DETAILED DESCRIPTION OF THE PREFERRED EMBODIMENT An embodiment of the first invention will be described below with reference to the drawings. FIG. 1 shows a block diagram of an output circuit in an embodiment of the first invention. In FIG. 1, a characteristic component 6 is a transformer that electrically insulates the output signals of the switching elements Q1 and Q2 of the voltage resonance switch section 8 and transmits energy.
The voltage resonance switch unit 8 performs a switching operation in accordance with an on or off timing alternately output from the driver unit 2, and then voltage resonance of the output signals of the switching elements Q1 and Q2 is obtained. The signal is output to the transformer 6. Reference numeral 7 is a rectifying / synthesizing unit. Others are the same as the conventional configuration.

The operation of the output circuit of this embodiment will be described below. First, in the pulse converter 1, the analog input signal is, for example, a pulse width modulation signal having a constant repetition frequency and a varying pulse width. The pulse width modulation signals are made into signals having mutually opposite phases by the driver unit 2 and are input to the gates of the switching elements Q1 and Q2 of the voltage resonance switch unit 8 to switch the switching elements Q1 and Q2. The switching elements Q1 and Q2 used in the voltage resonance switch unit 8
For this reason, it is preferable to use an FET in order to increase the switching frequency. Further, the switching element Q1,
Capacitors C1 and C are placed between the drain and source terminals of Q2.
2 are connected to each other and resonate in parallel at a frequency determined by the time constant of the inductance of the transformer 6 and the capacitances of the capacitors C1 and C2. Therefore, the output waveforms output from the switching elements Q1 and Q2 are harmonic components. Results in a reduced voltage resonance waveform. Here, when the switching element Q1 of the voltage resonance switch section 8 is turned on, the transformer 6
A current flows through the primary winding L11 toward the switching element Q1 and a positive current flows through the secondary winding L21 through the diode D1 of the rectifying / combining unit 7. At this time, the positive current flowing through the diode D1 also tries to flow into the secondary winding L22 of the transformer 6 through the diode D2. However, the secondary winding L22 is the secondary winding L2.
1 is a reverse phase output, and is blocked by the current flowing toward the diode D2, so that the voltage resonance waveform as shown by the solid line in FIG. 5A is output. Next, when the switching element Q1 is turned off, a flyback output as shown by the broken line in FIG. 5A is generated in the secondary winding L21 of the transformer 6, but the diode D1 has a polarity opposite to that of the flyback output. No current flows because it is connected. Further, when the switching element Q2 of the voltage resonance switch unit 8 is turned on, a current flows through the primary winding L11 of the transformer 6 toward the switching element Q2, and the secondary winding L22 of the diode D2 of the rectifying / synthesizing unit 7 is connected.
Negative current flows through. At this time, transformer 6
A current tries to flow from the secondary winding L21 toward the ground point, but the current does not flow because the diode D1 is connected in the opposite polarity, and the output voltage waveform as shown by the solid line in FIG. can get. Next, when the switching element Q2 is turned off, a flyback output as shown by a broken line in FIG. 5B is generated in the secondary winding L22 of the transformer 6, but the diode D2 has a polarity opposite to that of the flyback output. No current flows because it is connected.
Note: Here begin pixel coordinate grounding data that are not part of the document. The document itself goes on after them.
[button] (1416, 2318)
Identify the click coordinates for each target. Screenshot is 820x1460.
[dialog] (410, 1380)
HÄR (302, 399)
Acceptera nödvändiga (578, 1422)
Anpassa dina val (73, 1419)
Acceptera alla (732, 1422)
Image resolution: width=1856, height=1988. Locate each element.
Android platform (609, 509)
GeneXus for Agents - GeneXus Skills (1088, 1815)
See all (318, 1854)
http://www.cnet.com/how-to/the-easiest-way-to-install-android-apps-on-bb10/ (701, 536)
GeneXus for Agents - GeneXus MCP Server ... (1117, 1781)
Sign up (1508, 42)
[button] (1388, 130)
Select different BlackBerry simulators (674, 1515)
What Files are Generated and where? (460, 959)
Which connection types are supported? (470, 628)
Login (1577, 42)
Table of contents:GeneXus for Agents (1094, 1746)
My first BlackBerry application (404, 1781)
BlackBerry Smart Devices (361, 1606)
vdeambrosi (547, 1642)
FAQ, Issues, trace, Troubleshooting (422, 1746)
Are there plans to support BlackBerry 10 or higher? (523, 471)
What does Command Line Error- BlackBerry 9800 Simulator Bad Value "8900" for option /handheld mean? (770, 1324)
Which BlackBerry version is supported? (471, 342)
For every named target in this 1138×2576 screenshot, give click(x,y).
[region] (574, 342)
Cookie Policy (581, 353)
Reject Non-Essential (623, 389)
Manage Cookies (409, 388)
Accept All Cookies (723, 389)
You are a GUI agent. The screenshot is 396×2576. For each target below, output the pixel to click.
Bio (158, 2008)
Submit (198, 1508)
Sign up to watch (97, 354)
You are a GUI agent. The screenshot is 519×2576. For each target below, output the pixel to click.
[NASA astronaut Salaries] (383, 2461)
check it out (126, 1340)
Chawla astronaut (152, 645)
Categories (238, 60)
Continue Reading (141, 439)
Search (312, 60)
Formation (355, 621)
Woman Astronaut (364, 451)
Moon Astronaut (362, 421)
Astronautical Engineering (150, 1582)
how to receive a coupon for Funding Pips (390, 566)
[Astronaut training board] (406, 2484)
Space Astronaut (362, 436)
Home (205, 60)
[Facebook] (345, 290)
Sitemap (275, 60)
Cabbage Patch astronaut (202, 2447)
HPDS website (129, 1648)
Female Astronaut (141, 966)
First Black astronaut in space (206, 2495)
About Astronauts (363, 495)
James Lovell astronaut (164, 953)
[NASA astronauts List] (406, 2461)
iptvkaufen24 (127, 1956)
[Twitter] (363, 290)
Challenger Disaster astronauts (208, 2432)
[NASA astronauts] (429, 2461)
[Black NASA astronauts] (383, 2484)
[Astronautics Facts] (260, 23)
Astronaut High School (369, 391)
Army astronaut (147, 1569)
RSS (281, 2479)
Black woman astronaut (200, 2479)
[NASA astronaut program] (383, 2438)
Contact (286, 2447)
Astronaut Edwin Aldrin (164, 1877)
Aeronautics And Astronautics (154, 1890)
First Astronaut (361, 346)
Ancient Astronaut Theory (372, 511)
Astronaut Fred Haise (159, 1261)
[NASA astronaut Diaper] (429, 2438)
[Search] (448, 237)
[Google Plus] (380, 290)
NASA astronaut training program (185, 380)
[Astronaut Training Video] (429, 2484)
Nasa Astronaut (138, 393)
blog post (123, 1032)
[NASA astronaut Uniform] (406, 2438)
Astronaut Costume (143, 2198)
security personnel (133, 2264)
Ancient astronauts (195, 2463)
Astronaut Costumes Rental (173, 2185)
By repeating the above operation, the switching elements Q1 and Q2 of the voltage resonance switch section 8 perform push-pull operation to drive the transformer 6. Therefore, the signal amplified and taken out by the transformer 6 is
After being synthesized by the rectifying / synthesizing unit 7, the output waveform as shown in FIG. 5C is supplied to the load resistor 5 through the low-pass filter 4.

The load resistor 5 may be a speaker. In this case, the amplitude of the output waveform may fluctuate due to resonance between the inductance and reactance components of the low pass filter 4 and the inductance component of the speaker itself. There is a nature. As a countermeasure, a method of connecting a resistor and a capacitor in parallel with the load resistor 5 and performing damping can be considered. Further, in this embodiment, the pulse width modulation method is used as the pulse modulation method, but there is no restriction on the modulation method, and it goes without saying that other modulation methods such as pulse density modulation have the same effect.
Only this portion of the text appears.